Una primera operación con tan solo 16 años... y un hándicap toda la vida

Mario Iglesias nació para jugar al baloncesto, por condiciones físicas, por talento, por hambre y por carácter, pero la que hoy en día seguro que sería una trayectoria brillante, en su caso se truncó demasiado pronto, lastrada por una primera operación de rodilla, con apenas 16 años, que condicionó toda su carrera deportiva.

Porque el herculino no tardó en sorprender a figuras como Aíto García Reneses, quien tras la participación del equipo de su colegio, el Santa María del Mar, en un Campeonato de España lo captó para el ilustre Cotonificio de Badalona. Ahí arranca su calvario. Su lesión, conocida como rodilla del saltador, está provocada por un tendón rotuliano demasiado largo con el añadido de que su apoyo con el pie es inestable -solo lo hace en dos puntos- y los cuádriceps están poco fortalecidos. Hoy se solucionaría con unas plantillas, pero en los 70 se topó en Cataluña con un médico que optó por medidas más radicales. “No debería haberme operado porque a raíz de ahí vino todo. En aquella época no había fisioterapia ni nada y la solución por la que optó el que me operó la primera vez fue cortarme el rotuliano en cinco trozos longitudinalmente para que circulara la sangre por ahí, ¡Menuda chorrada! Era el año 76 y de rehabilitación nada. Un saco de arroz en el tobillo y tumbado en la cama subiendo y bajando la pierna. Solo estaba trabajando el recto anterior y al mes ya a entrenar a una pista dura, por lo que llegaba sin musculatura en la pierna y se iba fastidiando la rodilla”, detalla.

“Las zapatillas que se llevan ahora por la calle, las Converse, son con las que jugábamos y la pista era de cemento. Ahora hay fisioterapeutas, masajistas, se juega en pistas blandas, las zapatillas ya ni te digo... Todo eso nos afectó”, medita.
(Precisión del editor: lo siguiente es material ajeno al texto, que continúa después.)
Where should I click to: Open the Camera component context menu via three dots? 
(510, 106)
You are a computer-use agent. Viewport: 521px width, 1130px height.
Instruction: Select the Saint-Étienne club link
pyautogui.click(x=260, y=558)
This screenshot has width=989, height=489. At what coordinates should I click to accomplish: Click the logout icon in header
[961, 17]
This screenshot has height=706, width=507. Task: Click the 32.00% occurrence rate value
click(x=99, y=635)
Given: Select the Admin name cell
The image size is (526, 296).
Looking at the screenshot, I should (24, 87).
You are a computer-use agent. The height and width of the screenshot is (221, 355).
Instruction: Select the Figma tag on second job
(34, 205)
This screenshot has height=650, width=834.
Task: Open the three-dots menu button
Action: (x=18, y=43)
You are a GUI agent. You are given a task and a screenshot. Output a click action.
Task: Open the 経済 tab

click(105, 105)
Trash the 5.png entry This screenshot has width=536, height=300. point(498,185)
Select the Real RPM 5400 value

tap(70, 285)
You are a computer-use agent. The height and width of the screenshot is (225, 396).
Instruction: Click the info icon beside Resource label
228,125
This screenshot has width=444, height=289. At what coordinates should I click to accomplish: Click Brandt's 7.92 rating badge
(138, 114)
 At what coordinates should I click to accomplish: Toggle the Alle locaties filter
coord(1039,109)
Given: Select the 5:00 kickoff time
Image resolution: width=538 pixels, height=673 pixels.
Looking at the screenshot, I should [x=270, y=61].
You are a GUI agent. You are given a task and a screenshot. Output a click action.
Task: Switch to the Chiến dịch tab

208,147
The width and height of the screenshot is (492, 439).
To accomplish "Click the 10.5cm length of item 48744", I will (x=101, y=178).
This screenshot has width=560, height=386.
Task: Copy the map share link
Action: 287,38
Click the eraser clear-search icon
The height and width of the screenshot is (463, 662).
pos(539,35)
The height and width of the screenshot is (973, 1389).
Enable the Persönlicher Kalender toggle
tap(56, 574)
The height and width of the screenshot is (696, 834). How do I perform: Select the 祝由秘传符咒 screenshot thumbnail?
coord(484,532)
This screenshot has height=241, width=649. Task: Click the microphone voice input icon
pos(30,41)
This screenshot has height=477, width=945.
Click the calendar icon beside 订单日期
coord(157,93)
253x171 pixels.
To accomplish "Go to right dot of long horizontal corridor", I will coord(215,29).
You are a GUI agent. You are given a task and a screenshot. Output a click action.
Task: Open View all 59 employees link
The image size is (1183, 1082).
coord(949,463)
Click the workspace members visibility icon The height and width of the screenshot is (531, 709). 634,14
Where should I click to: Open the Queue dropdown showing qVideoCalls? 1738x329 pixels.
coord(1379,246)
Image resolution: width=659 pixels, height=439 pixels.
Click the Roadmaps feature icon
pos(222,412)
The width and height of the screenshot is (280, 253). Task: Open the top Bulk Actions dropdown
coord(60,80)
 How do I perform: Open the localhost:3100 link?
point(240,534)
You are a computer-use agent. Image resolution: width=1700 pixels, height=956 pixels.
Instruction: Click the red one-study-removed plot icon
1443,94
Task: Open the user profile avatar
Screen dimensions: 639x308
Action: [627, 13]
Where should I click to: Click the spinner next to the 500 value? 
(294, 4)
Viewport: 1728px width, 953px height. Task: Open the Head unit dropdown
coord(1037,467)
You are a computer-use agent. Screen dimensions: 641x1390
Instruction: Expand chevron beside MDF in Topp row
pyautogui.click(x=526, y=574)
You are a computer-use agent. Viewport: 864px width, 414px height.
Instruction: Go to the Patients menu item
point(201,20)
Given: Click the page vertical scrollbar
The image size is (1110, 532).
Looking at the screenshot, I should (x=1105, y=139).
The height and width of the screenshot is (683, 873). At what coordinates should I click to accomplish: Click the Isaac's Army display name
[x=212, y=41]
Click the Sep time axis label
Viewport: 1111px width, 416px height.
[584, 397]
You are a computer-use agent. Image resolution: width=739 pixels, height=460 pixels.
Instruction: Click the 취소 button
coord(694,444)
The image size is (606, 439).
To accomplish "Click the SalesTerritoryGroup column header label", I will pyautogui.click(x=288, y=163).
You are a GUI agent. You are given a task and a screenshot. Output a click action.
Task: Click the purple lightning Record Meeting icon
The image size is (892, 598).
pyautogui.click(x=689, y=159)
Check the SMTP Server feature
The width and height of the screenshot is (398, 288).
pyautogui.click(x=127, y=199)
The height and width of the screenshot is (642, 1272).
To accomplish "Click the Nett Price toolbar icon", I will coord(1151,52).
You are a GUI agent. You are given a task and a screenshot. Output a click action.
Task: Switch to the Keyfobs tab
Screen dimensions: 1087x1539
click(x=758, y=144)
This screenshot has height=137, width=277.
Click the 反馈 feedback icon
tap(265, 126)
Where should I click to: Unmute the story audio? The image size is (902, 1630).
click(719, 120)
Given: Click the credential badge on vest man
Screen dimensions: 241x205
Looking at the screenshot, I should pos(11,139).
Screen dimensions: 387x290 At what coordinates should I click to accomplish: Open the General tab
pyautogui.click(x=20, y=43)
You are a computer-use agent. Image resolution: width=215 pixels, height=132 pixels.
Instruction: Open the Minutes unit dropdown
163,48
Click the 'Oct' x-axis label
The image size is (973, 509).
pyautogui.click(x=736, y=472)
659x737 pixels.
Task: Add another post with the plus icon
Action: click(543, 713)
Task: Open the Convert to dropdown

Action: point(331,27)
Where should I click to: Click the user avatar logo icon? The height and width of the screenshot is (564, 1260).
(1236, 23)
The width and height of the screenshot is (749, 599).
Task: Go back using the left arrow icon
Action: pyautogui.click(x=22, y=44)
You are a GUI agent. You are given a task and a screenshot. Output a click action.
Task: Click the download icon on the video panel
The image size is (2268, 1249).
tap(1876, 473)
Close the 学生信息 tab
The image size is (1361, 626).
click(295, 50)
Hasta doce veces ha pasado Mario ya por el quirófano y asegura que en todos sus entrenamientos y partidos ha convivido con el dolor. Las secuelas físicas, como en la mayoría de los compañeros de pista de aquellos años, todavía son visibles hoy. Pero también como a todos ellos, le pueden más las ganas de seguir adelante, de sobreponerse cada día, su fortaleza, antes de demostrar el más mínimo síntoma de debilidad.